Acadian Gold (ADA-V) is hoping to move to early production at the Scotia Zinc project near Gays River, N.S., after receiving results of a recent feasibility study.
The project, which Acadia acquired from HudBay Minerals (HBM-T) in June for $7.5 million, already has a mill, which would need to be refurbished. Some permits must be updated but the only other physical work needed before open-pit mining could start is pre-stripping.
The study, by Halifax-based consulting firm MineTech International, calculated a reserve of 4.6 million tonnes grading 3.6% zinc and 1.7% lead, within a measured and indicated resource of 5.2 million tonnes at an average 4.1% zinc and 2% lead. Another 1.8 million tonnes is inferred, at grades of 3.1% zinc and 1.1% lead.
The deposit, hosted in carbonate rocks, has a near-surface zone where open pit mining is planned, and a moderately dipping deeper zone that could be mined from underground starting in the sixth year of mining. The underground mine would have decline access rather than a shaft.

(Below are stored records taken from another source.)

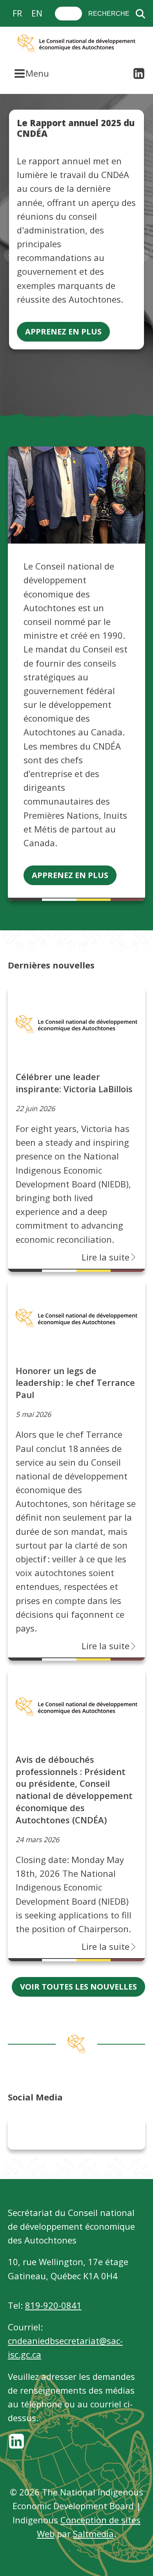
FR (17, 13)
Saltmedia (93, 2533)
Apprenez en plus (63, 331)
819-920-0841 (53, 2305)
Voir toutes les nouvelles (78, 1986)
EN (36, 13)
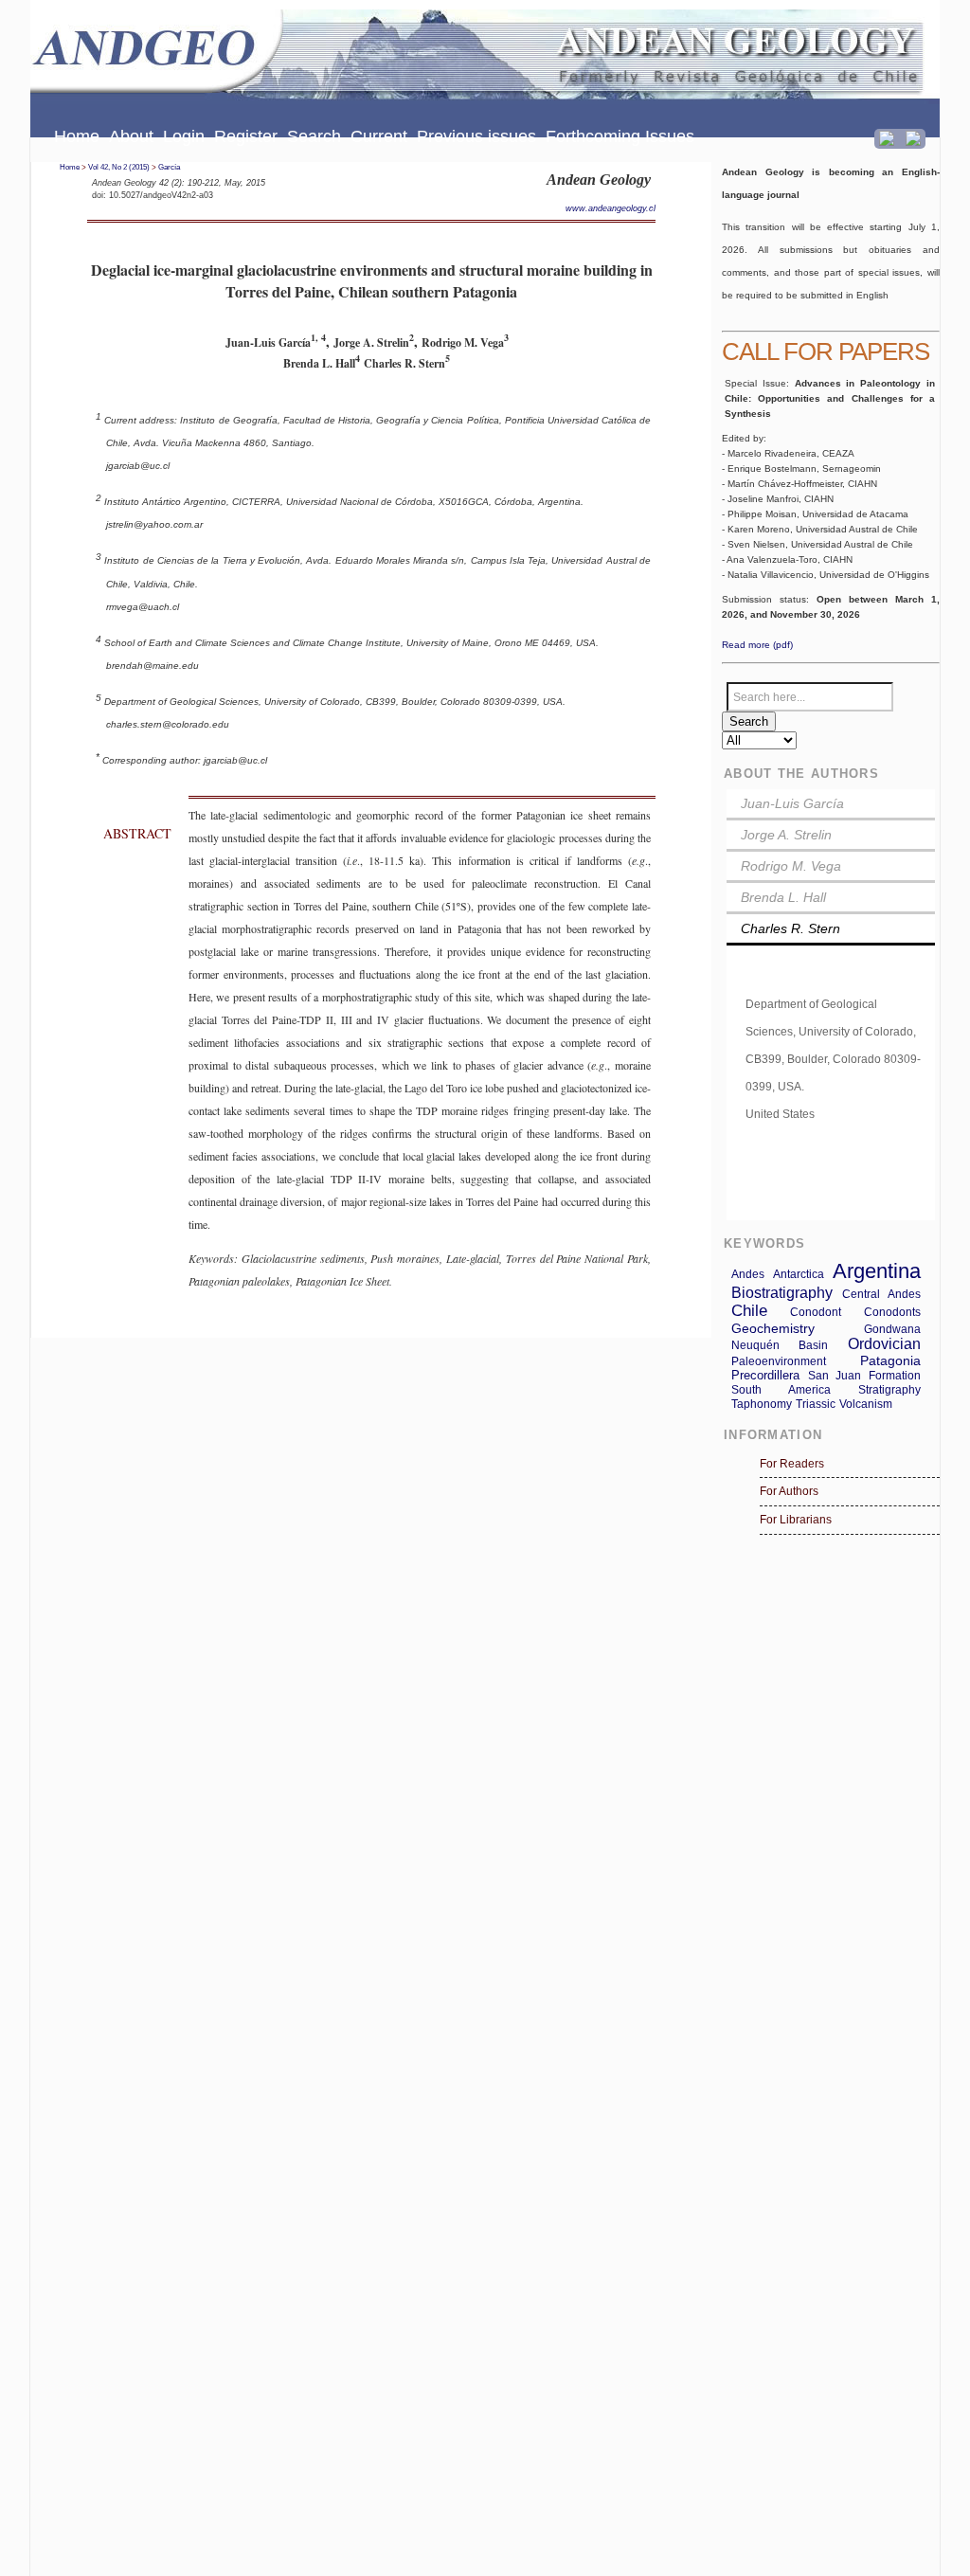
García (169, 167)
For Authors (789, 1491)
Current (378, 136)
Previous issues (476, 136)
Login (184, 136)
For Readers (792, 1463)
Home (76, 136)
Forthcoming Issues (620, 136)
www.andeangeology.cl (611, 208)
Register (246, 136)
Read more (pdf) (757, 644)
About (131, 136)
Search (314, 136)
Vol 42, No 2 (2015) (119, 167)
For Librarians (796, 1519)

The property has a 1,350-tonne-per-day mill, which in previous operation handled daily throughputs of up to 2,000 tonnes. About $11.9 million, including a $6-million contingency provision, will be needed to refurbish the mill and bring the project into production.

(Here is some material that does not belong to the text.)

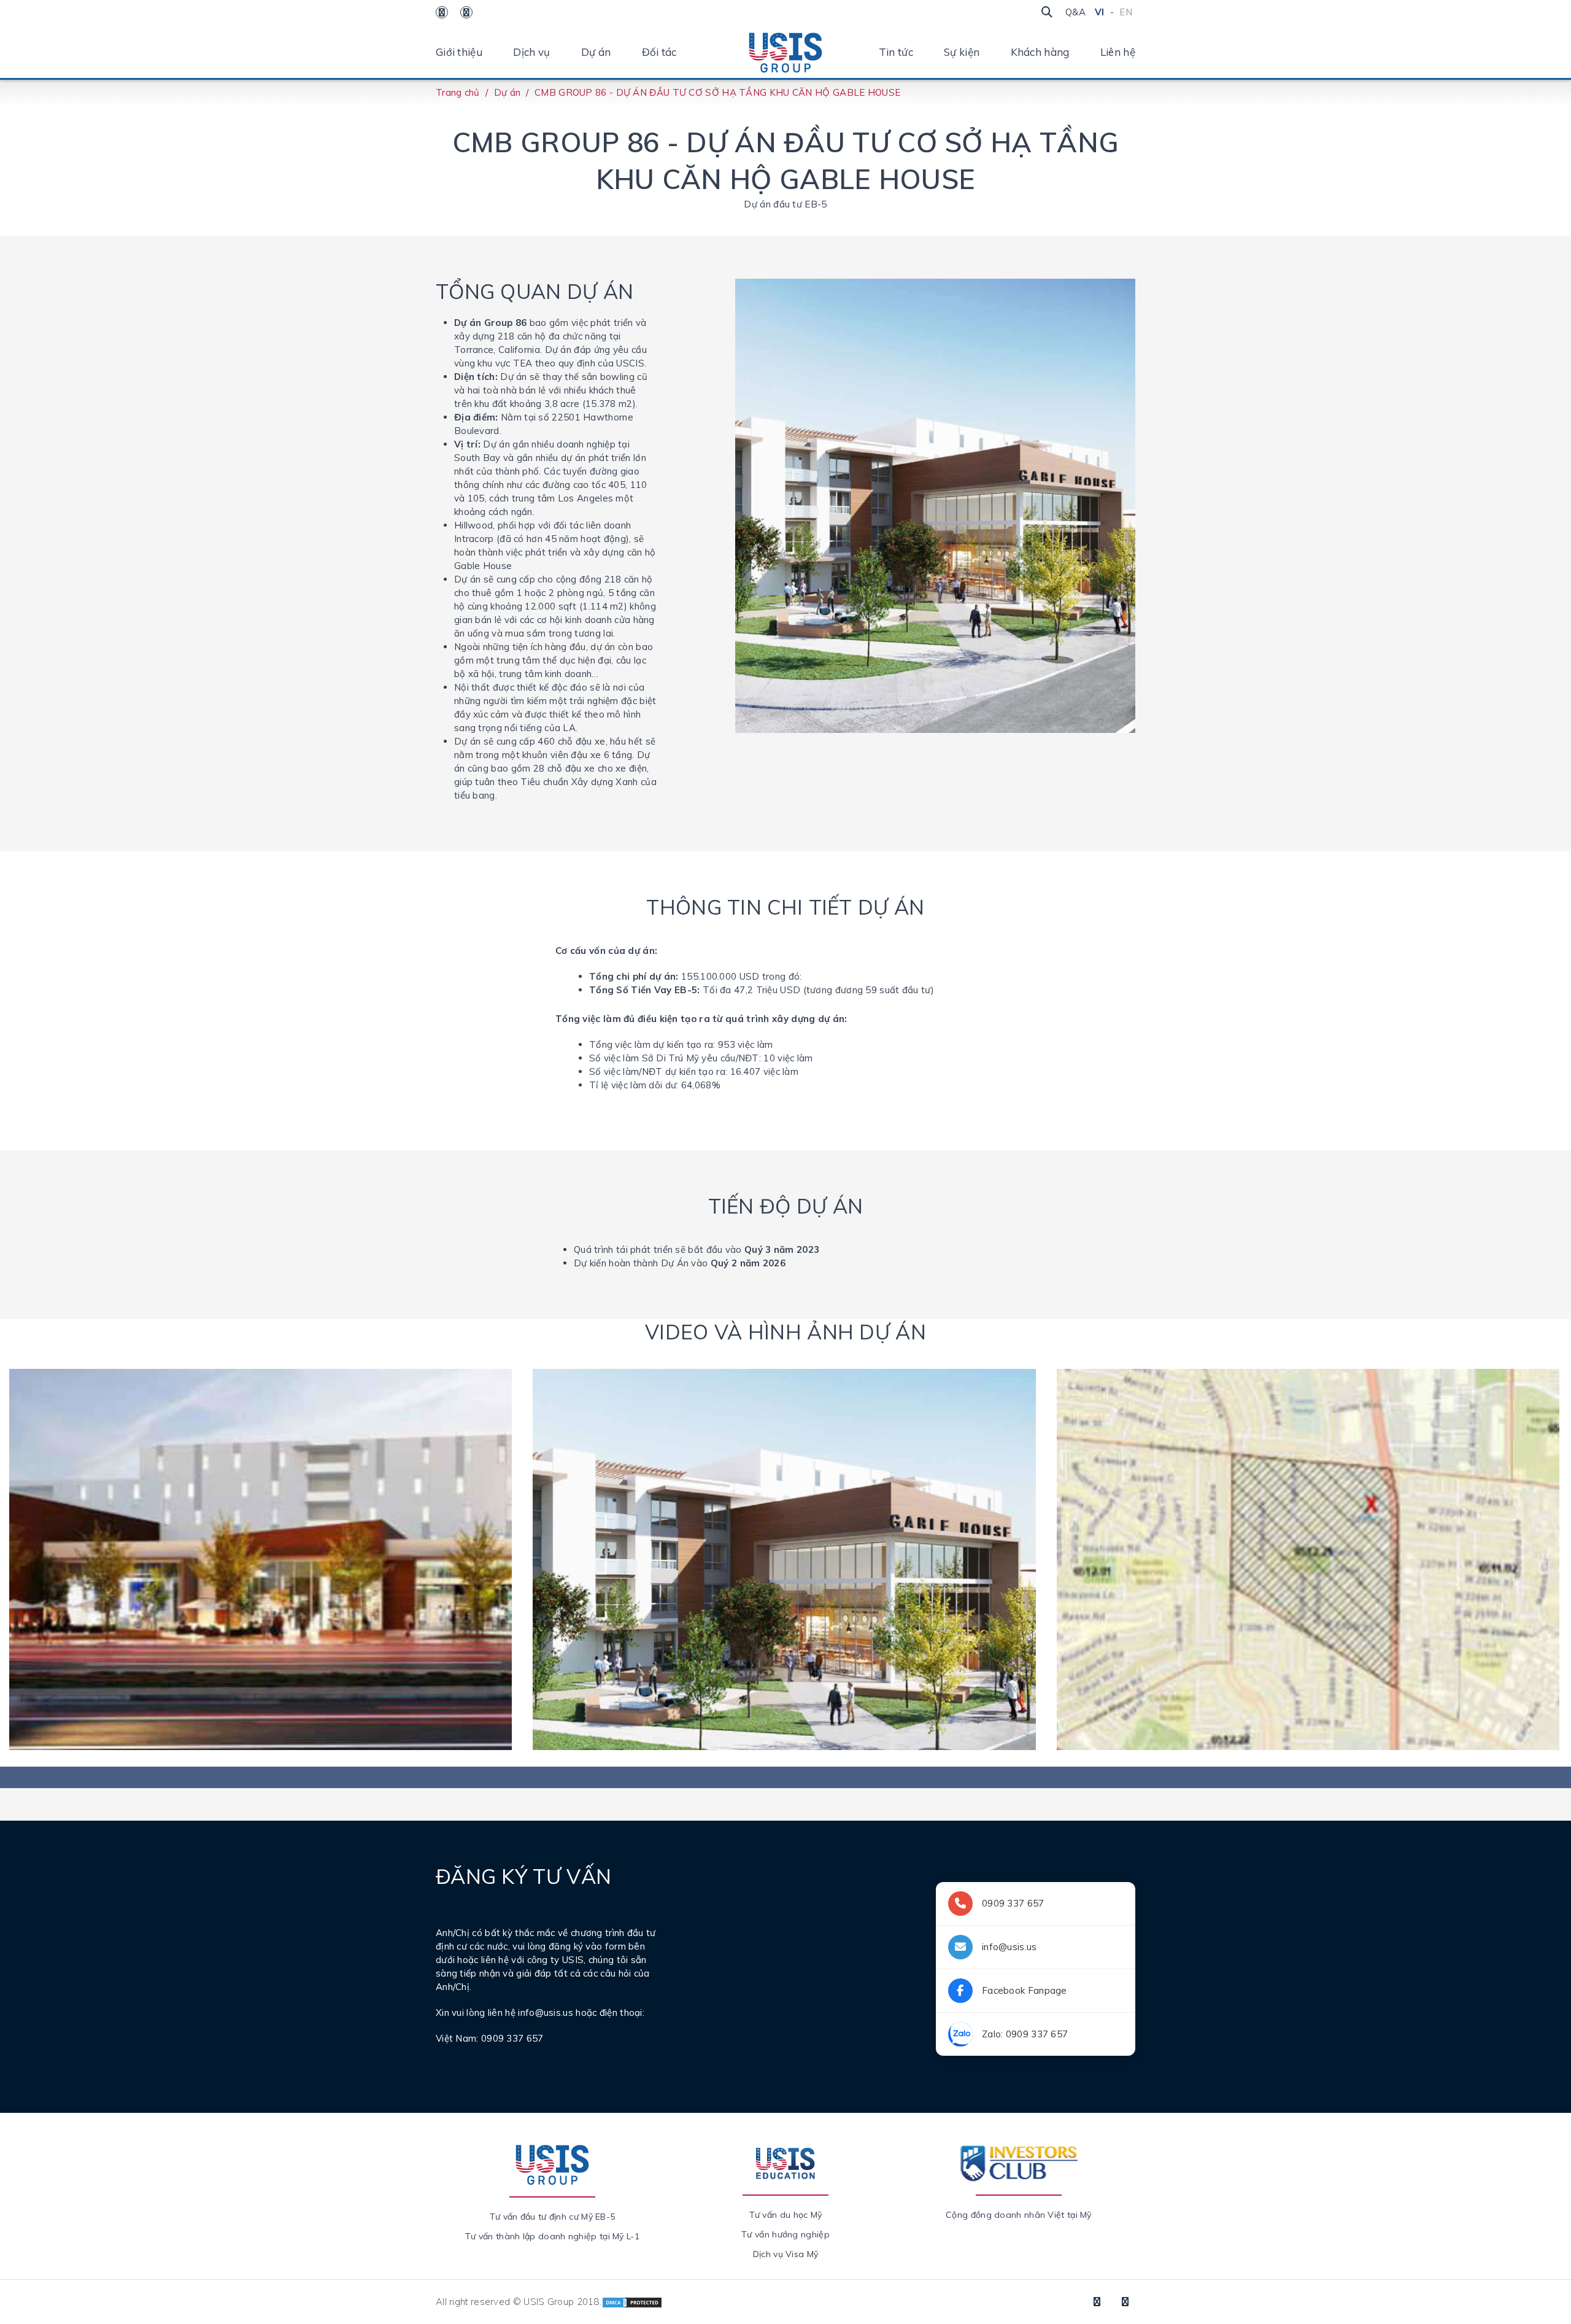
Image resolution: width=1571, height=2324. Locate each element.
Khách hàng (1040, 51)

Cash production costs are expected to be around US34 per lb. (US$750 per tonne) zinc. The project would produce 18,000 tonnes zinc and 7,500 tonnes lead annually.
Cash flow models show a net present value of $74 million at an 8% discount rate, with an internal rate of return of 76%. That model assumed prices of US$2,430 per tonne (US$1.10 per lb.) for zinc and US$880 per tonne (US40 per lb.) for lead.